With many normal day-to-day activities on hold for now, and lots of us working from home, some people may now have more cash sitting in their bank accounts as a result. While splurging may be tempting, this could be a great opportunity to boost your savings or help clear existing debt.

So, what should you do with any extra money from lockdown?

Here, Laith Khalaf, a financial analyst at AJ Bell, shares four ways to use any extra lockdown cash…

1. Pay down credit cards

Paying down expensive debt is one of the best investments you can make. You may well be able to transfer expensive credit card debt to a provider who is offering 0 per cent on balance transfers. You will need to qualify for the account, but if you can switch from paying a typical 17 per cent rate to 0 per cent with a bit of paperwork, that’s a no-brainer.

The introductory offer of 0 per cent will only last for a limited period, after which much higher rates start to apply.

2. Pay down your mortgage

After you’ve paid off more expensive debt, it’s worth considering overpaying your mortgage. The yield on doing so will depend on the mortgage interest rate you’re paying and indeed the rate you will pay in years to come, which isn’t quantifiable right now.

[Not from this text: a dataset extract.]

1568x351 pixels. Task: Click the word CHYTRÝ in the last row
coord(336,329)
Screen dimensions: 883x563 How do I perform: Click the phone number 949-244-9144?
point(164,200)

Mortgage rates vary depending on the provider, term, and when you took them out, so check what rate you are paying. And many mortgages will only allow you to overpay a certain amount each year before you start to incur punitive charges.

3. Actively manage your cash

Shopping around for the best rate on your savings is always a good idea. You could also consider locking away your money for longer in a fixed term bond to harvest higher rates.

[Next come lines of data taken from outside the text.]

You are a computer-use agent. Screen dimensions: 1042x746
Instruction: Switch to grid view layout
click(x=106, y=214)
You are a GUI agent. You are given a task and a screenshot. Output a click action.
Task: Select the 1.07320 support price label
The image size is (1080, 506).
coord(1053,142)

Keep an eye on the fixed rate bond market every now and then, because rates move around based on market expectations of interest rates. If there is a strong economic recovery, or inflation starts to climb, rates on fixed-term bonds with longer maturities may increase.

4. Top up your pension

If you’re able to leave your money invested for the long term, one option is to top up your pension. Check if your employer will match any additional contributions you make.